TASK TO CARRY OUT:
Quote the material below word for word, from the line containing "Find the location of a particular element. The" down through the end of the material. Leave the pictures out of your answer.

Data collected:
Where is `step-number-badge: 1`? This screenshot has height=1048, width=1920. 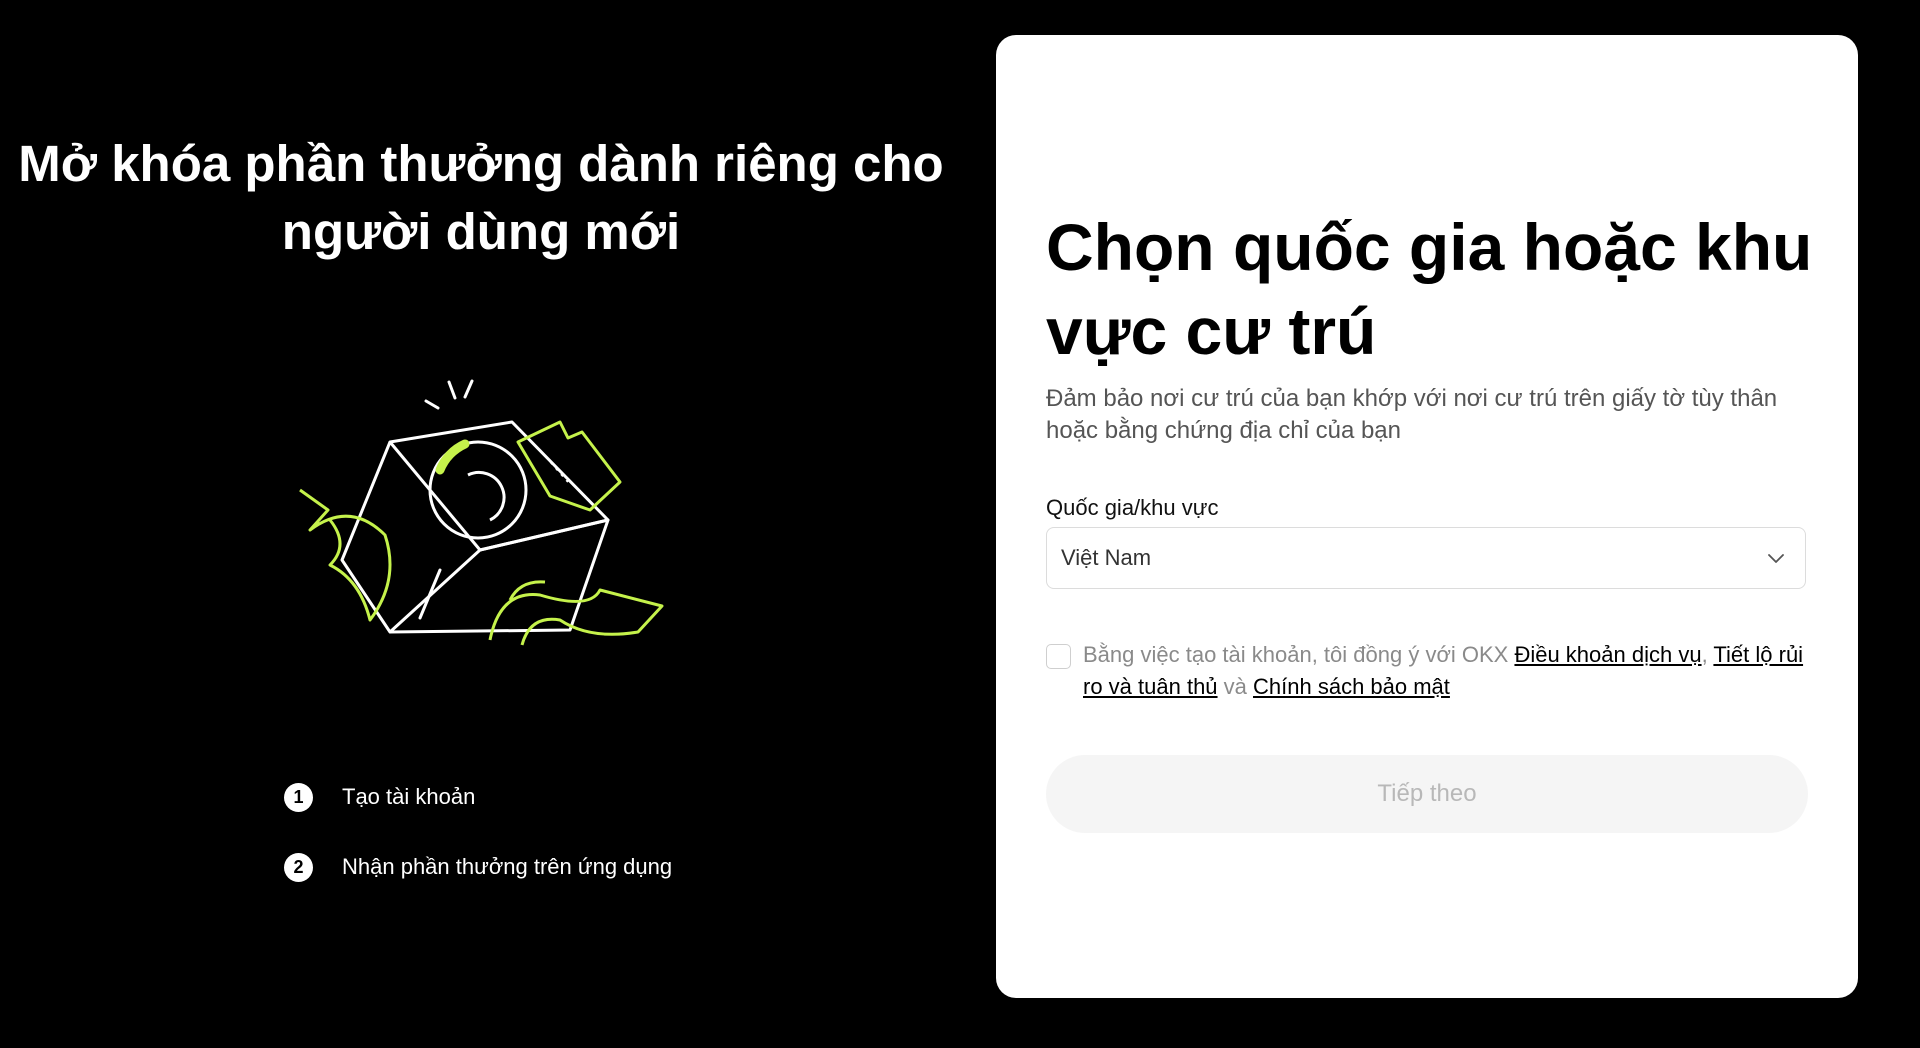 step-number-badge: 1 is located at coordinates (298, 797).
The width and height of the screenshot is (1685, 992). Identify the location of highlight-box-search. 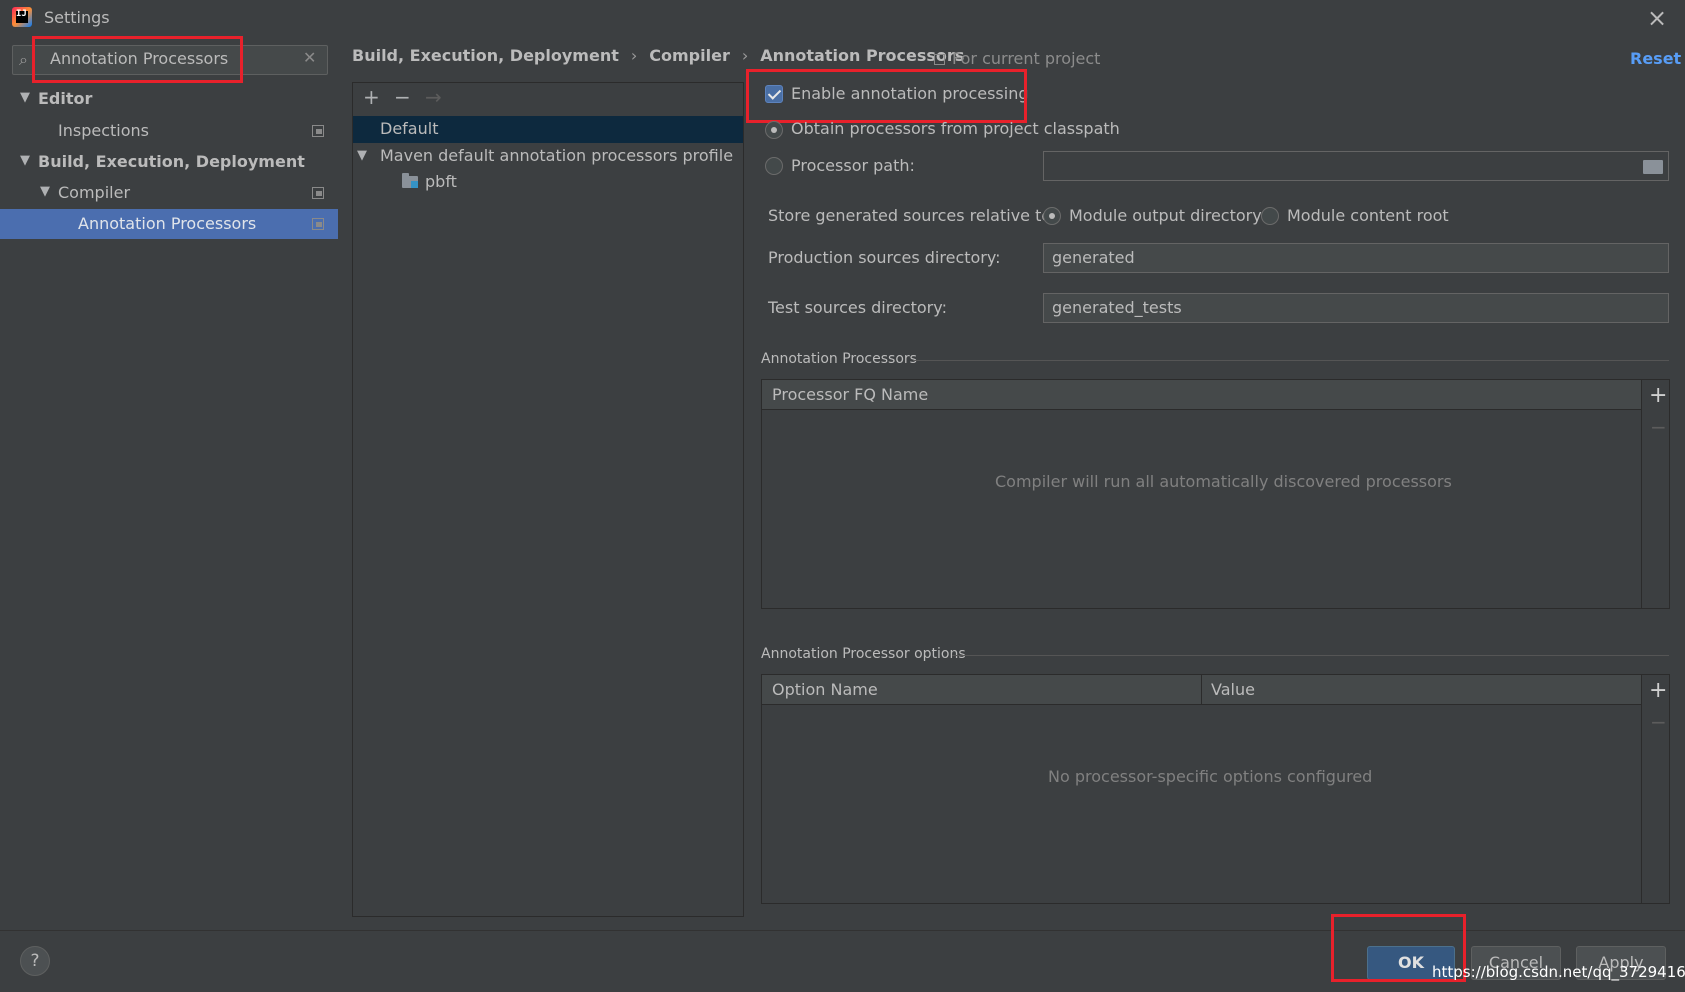
(138, 60).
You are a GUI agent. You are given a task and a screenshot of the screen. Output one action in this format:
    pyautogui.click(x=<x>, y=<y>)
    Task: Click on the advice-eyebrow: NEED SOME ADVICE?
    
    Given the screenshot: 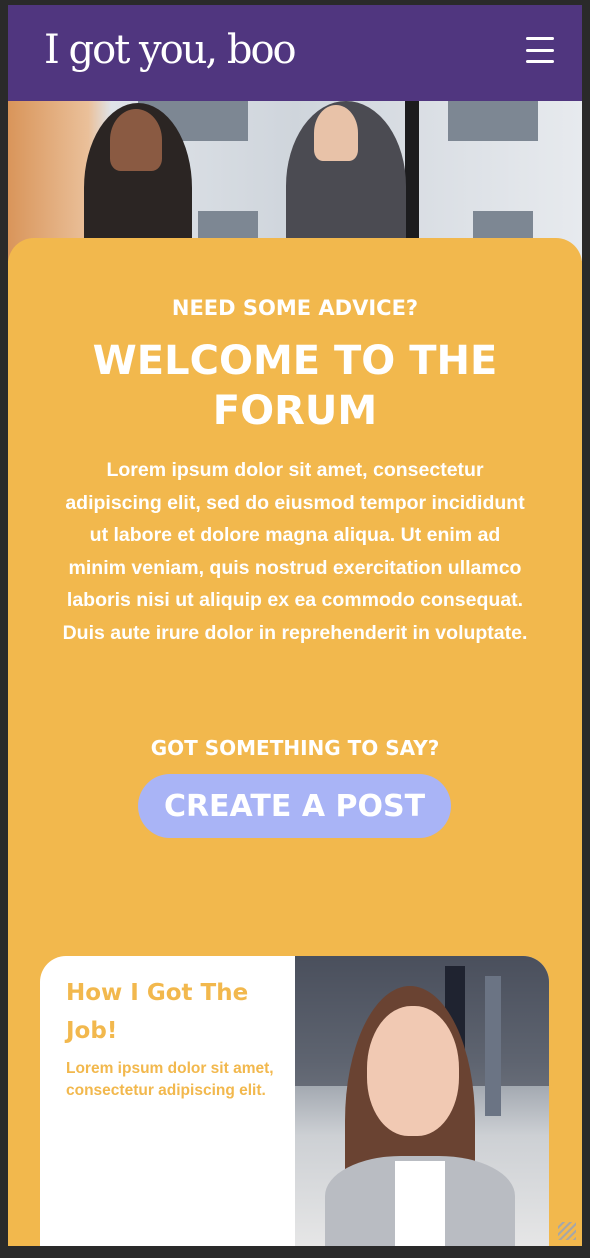 What is the action you would take?
    pyautogui.click(x=295, y=308)
    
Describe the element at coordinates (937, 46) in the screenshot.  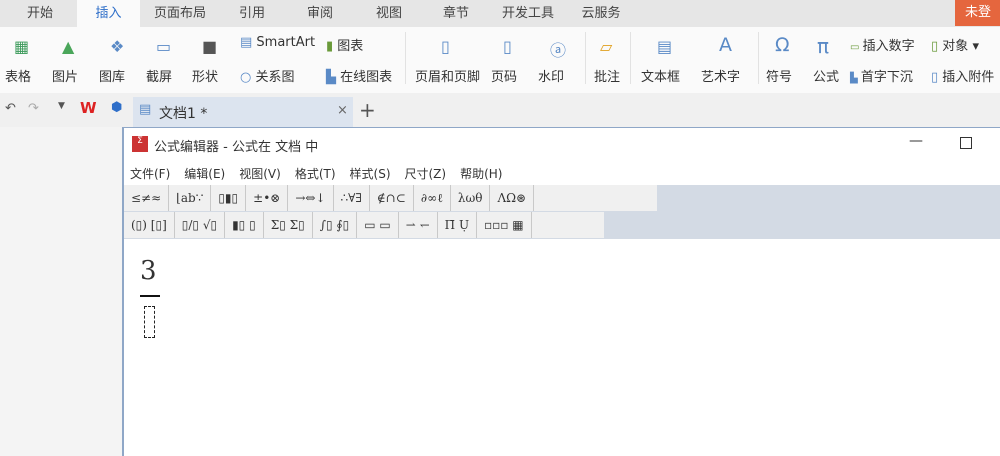
I see `object-icon: ▯` at that location.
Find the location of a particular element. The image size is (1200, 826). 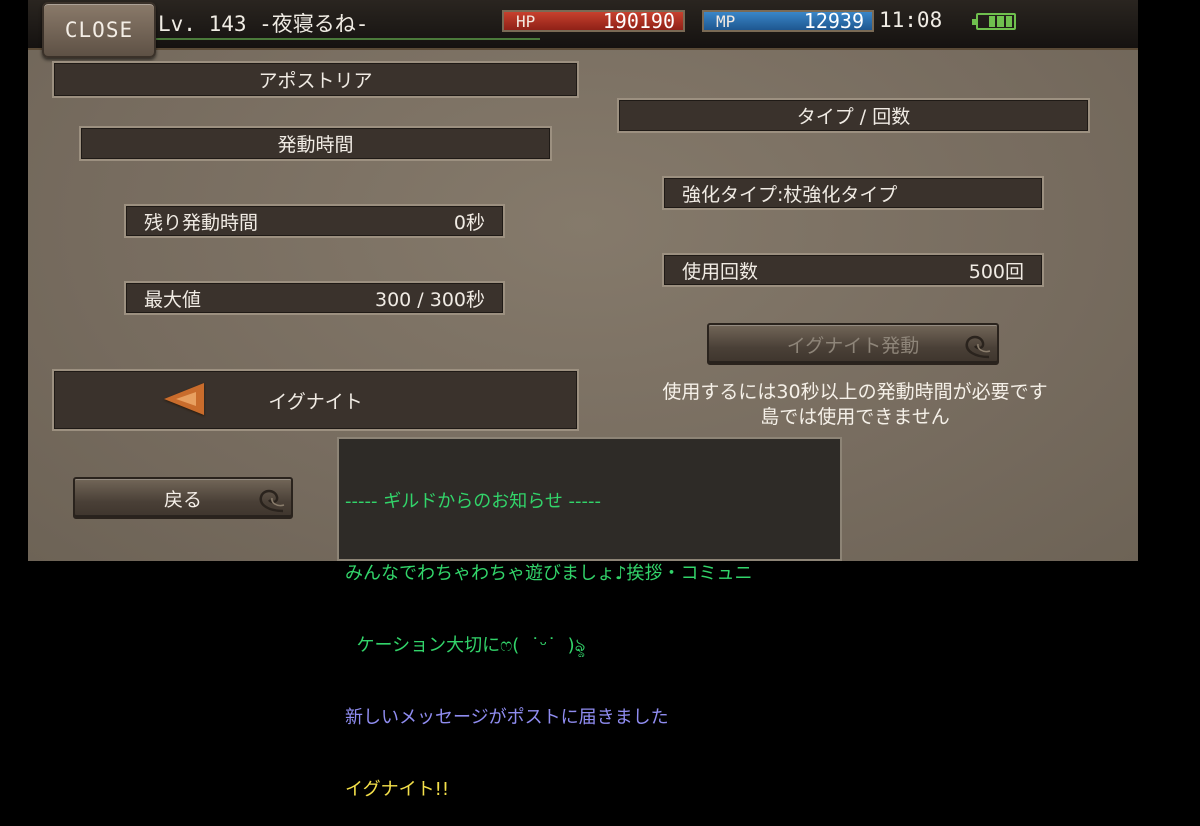

back-button-label: 戻る is located at coordinates (182, 500).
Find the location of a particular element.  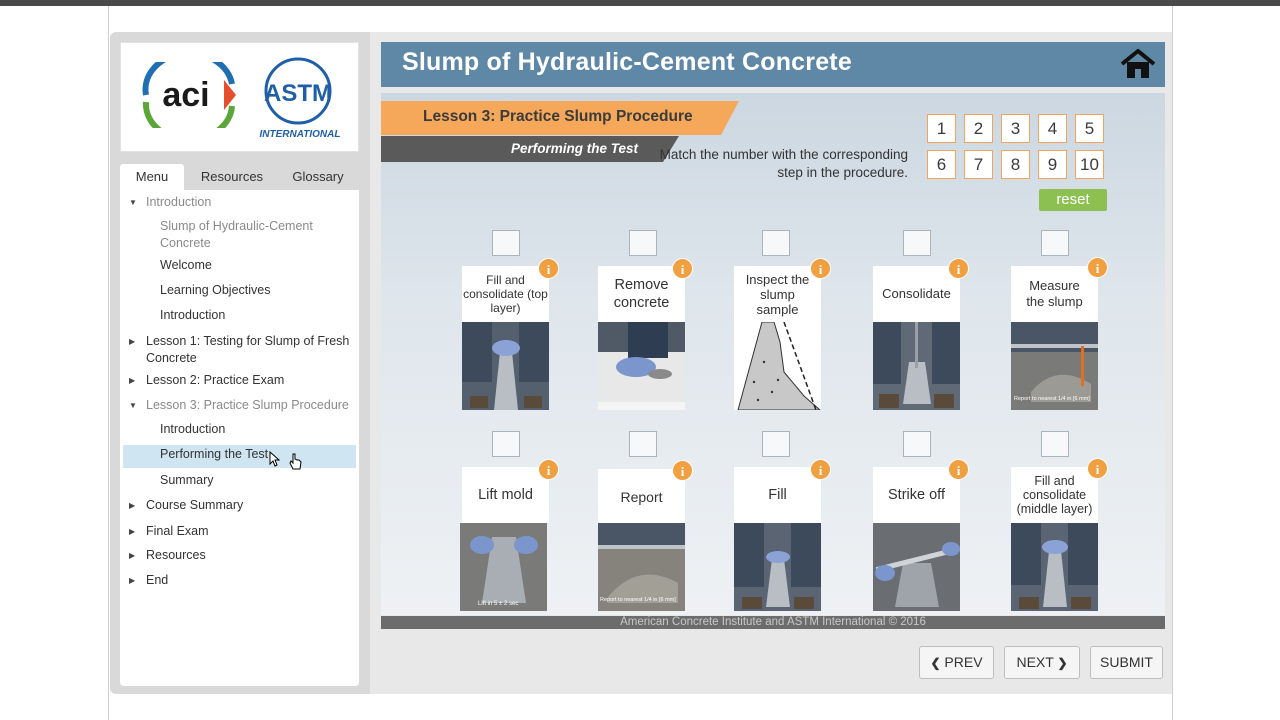

step-label-fill: Fill is located at coordinates (778, 495).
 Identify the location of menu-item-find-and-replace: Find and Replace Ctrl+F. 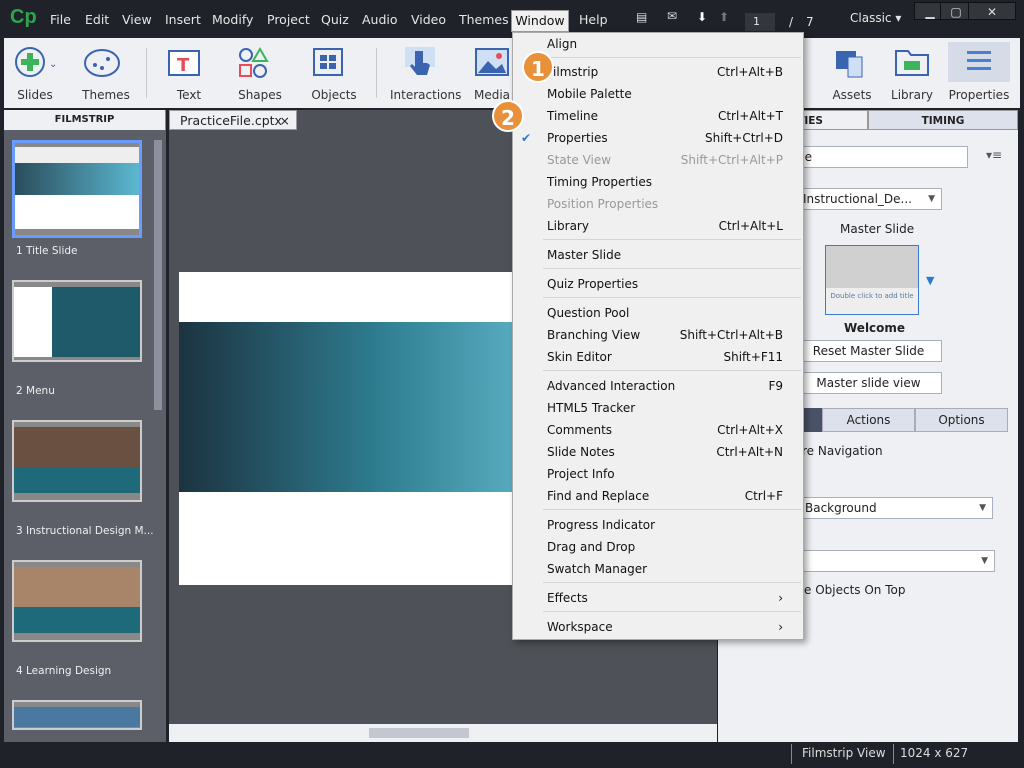
(658, 496).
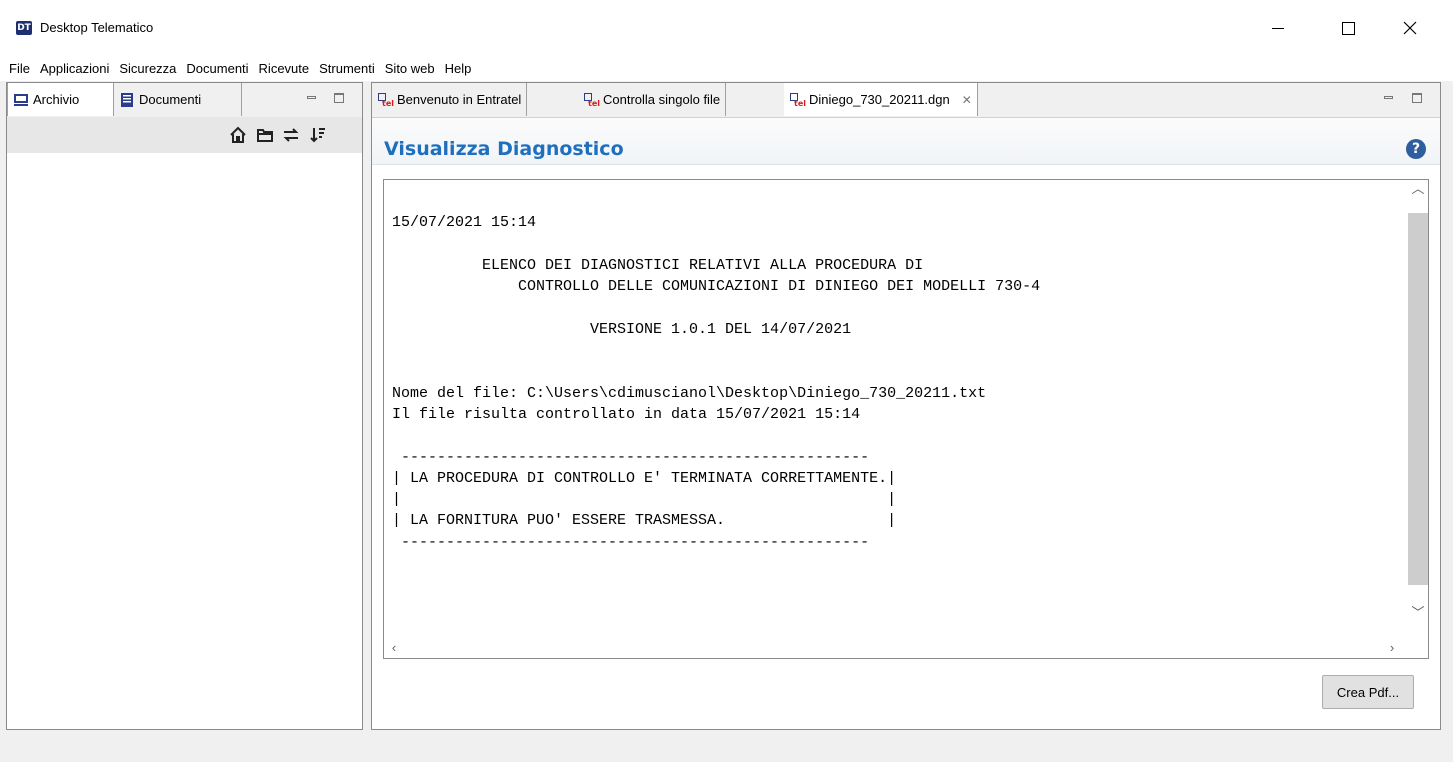  Describe the element at coordinates (127, 100) in the screenshot. I see `document-list-icon` at that location.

RESPONSE AREA:
Find the location of a particular element. The image size is (1200, 826). 

back-button-label: 戻る is located at coordinates (182, 500).
Find the location of a particular element.  

step-label-fill: Fill is located at coordinates (778, 495).
 Identify the location of menu-item-find-and-replace: Find and Replace Ctrl+F. 
(658, 496).
  Describe the element at coordinates (127, 100) in the screenshot. I see `document-list-icon` at that location.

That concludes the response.